Metade dos 'lay-off pedidos pelas empresas da região de Leiria foram aprovados
Metade dos pedidos de lay-off pedidos pelas empresas da região de Leiria à Segurança Social foram aprovados, adiantou ontem o porta-voz de nove associações empresariais de diferentes setores, António Poças.
"Houve 419 pedidos de lay-off", dos quais, "220 já foram aprovados". "Um aspeto importante deste lay-off é que, na sua esmagadora maioria, são períodos curtos. Basicamente, as empresas usaram isso para aquele período inicial em que as pessoas não estiveram a trabalhar. A maior parte deles são períodos de 15 dias e às vezes até menos", precisou António Poças, numa conferência de imprensa, em Leiria.
O empresário acrescentou que foram também requeridos dez mil pedidos de isenção à Segurança Social, sendo que "90% já foram apreciados de forma positiva". "Isto é muito bom. O dinheiro chegou às empresas? Não. Mas irá chegar. Haver dez mil pedidos dá ideia da dimensão do problema", sublinhou, adiantando que ainda se desconhece a forma como aquela entidade irá apoiar as empresas, sobretudo aquelas que já pagaram o mês de janeiro.
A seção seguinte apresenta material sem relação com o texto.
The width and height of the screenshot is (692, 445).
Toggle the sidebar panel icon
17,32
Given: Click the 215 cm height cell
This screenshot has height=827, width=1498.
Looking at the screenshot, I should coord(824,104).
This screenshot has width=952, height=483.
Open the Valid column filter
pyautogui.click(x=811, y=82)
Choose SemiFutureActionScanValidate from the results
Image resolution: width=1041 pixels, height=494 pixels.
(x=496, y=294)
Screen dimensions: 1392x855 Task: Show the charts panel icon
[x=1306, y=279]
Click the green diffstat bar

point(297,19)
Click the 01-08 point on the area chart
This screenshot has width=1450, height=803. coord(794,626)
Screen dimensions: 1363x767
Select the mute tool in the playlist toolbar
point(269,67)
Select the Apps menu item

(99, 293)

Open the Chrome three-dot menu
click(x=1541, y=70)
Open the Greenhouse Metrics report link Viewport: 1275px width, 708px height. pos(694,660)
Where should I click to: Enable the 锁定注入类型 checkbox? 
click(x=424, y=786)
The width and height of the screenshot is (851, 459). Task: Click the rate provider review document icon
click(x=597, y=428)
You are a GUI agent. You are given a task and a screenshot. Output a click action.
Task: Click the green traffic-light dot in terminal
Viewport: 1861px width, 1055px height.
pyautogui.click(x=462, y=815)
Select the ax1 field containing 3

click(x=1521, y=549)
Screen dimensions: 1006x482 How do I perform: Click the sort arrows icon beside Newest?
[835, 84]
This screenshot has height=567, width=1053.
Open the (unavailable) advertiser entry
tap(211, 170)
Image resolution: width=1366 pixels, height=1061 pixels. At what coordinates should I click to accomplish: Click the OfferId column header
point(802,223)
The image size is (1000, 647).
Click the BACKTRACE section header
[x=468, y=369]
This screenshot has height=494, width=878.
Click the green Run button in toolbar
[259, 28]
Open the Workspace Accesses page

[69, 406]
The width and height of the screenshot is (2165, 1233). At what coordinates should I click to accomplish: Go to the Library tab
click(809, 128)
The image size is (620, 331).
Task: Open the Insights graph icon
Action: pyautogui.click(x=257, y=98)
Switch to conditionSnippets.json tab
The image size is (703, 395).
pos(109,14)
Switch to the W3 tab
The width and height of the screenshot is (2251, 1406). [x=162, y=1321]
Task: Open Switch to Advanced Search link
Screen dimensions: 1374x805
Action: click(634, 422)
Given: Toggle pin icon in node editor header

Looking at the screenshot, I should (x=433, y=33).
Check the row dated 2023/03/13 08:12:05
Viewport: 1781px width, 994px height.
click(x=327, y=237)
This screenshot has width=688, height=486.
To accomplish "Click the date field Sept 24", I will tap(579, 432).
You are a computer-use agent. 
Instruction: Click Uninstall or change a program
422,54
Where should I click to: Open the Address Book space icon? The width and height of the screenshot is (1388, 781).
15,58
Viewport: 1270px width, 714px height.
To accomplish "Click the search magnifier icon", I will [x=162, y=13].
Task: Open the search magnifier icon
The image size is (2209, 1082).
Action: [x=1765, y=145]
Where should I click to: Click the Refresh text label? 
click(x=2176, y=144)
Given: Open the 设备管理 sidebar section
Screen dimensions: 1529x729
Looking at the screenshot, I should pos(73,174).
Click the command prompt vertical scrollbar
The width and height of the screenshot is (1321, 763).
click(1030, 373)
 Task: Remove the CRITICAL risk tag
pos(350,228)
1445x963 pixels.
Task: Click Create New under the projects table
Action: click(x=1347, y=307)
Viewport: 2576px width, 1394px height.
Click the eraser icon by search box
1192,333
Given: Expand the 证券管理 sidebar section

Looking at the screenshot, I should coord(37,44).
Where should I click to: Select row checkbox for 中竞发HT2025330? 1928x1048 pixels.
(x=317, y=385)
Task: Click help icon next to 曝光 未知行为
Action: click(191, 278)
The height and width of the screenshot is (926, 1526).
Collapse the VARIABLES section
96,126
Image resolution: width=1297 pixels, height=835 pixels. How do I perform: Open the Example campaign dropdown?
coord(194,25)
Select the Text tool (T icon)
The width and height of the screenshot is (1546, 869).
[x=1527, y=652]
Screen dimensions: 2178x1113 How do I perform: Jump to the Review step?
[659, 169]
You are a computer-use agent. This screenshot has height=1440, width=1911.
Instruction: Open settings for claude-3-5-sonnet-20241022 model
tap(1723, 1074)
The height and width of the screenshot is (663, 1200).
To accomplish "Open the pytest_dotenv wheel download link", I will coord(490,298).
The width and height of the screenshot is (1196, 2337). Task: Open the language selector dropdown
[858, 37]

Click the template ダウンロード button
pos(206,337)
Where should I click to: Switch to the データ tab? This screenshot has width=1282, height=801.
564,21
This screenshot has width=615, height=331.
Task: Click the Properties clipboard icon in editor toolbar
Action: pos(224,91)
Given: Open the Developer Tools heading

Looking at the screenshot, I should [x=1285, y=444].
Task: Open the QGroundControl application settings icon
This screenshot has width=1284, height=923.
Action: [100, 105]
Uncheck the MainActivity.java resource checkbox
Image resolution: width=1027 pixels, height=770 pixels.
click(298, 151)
O diretor executivo da Nerlei - Associação Empresarial da Região de Leiria/Câmara do Comércio, Henrique Carvalho, apresentou um estudo, que se iniciou a 12 de março e ainda decorre, elaborado junto dos associados da Nerlei, Cefamol - Associação Nacional da Indústria de Moldes, APIP - Associação Portuguesa da Indústria de Plásticos, APICER - Associação Portuguesa das Indústrias de Cerâmica e Cristalaria, ANEME - Associação Nacional das Empresas Metalúrgicas e Eletromecânicas, Aricop - Associação Regional dos Industriais de Construção e Obras Públicas de Leiria e Ourém, Acilis - Associação de Comércio, Indústria, Serviços e Turismo da Região de Leiria, Centimfe - Centro Tecnológico da Indústria de Moldes, Ferramentas Especiais e Plásticos, Associação Empresarial do Concelho de Pombal.
"Tivemos até agora 145 respostas. Já é uma amostra representativa. Em termos de distribuição local, Leiria, Marinha Grande e Pombal são os mais afetados. Estes três concelhos concentram cerca de 80% do problema relacionado com as tempestades", afirmou Henrique Carvalho.
Segundo o diretor executivo da Nerlei, um terço destas empresas não fizeram participações às seguradoras. "Por que razão? Temos de aprofundar um pouco mais sobre se há seguro ou não, se não participaram ainda ou se os danos não o justificavam".
Também cerca de um terço das empresas que efetuaram participação às seguradoras ainda não foram alvo de peritagem.
Henrique Carvalho considerou "mais preocupante", que "as seguradoras não estejam a praticar aquilo que seria uma boa prática e um apoio importantíssimo à recuperação rápida das empresas, que é haver uma política de adiantamentos".
"É uma boa prática, mesmo internacionalmente, de que entre 20% a 30% dos danos reportados e após peritagem deveriam ter uma solução de adiantamento por parte das seguradoras e isso não está a acontecer", criticou, referindo que já informaram o Governo.
Quanto ao recurso ao crédito, "uma parte significativa das empresas, 63%, não estão a recorrer às linhas", um "bocadinho menos" do que as associações esperavam que acontecesse.
"Há 15% de processos desta amostra em que os bancos estão a pedir garantias reais, como hipotecas de instalações ou avais pessoais. Numa situação de calamidade e de dificuldade de fazer negócios, estas garantias reais estão a ser algo difícil de entender", desabafou.
No final de fevereiro, a Estrutura de Missão Reconstrução da Região Centro do País estimou entre 35 mil e 40 mil as empresas com danos devido ao mau tempo na zona mais afetada.
Sobre um eventual aumento do desemprego, o coordenador respondeu que há "mais de 300 pedidos de lay-off" (suspensão dos contratos de trabalho) relativos a pouco mais de três mil trabalhadores, para lembrar ainda a existência do incentivo à manutenção de postos de trabalho e da isenção de contribuições à Segurança Social (10 mil pedidos).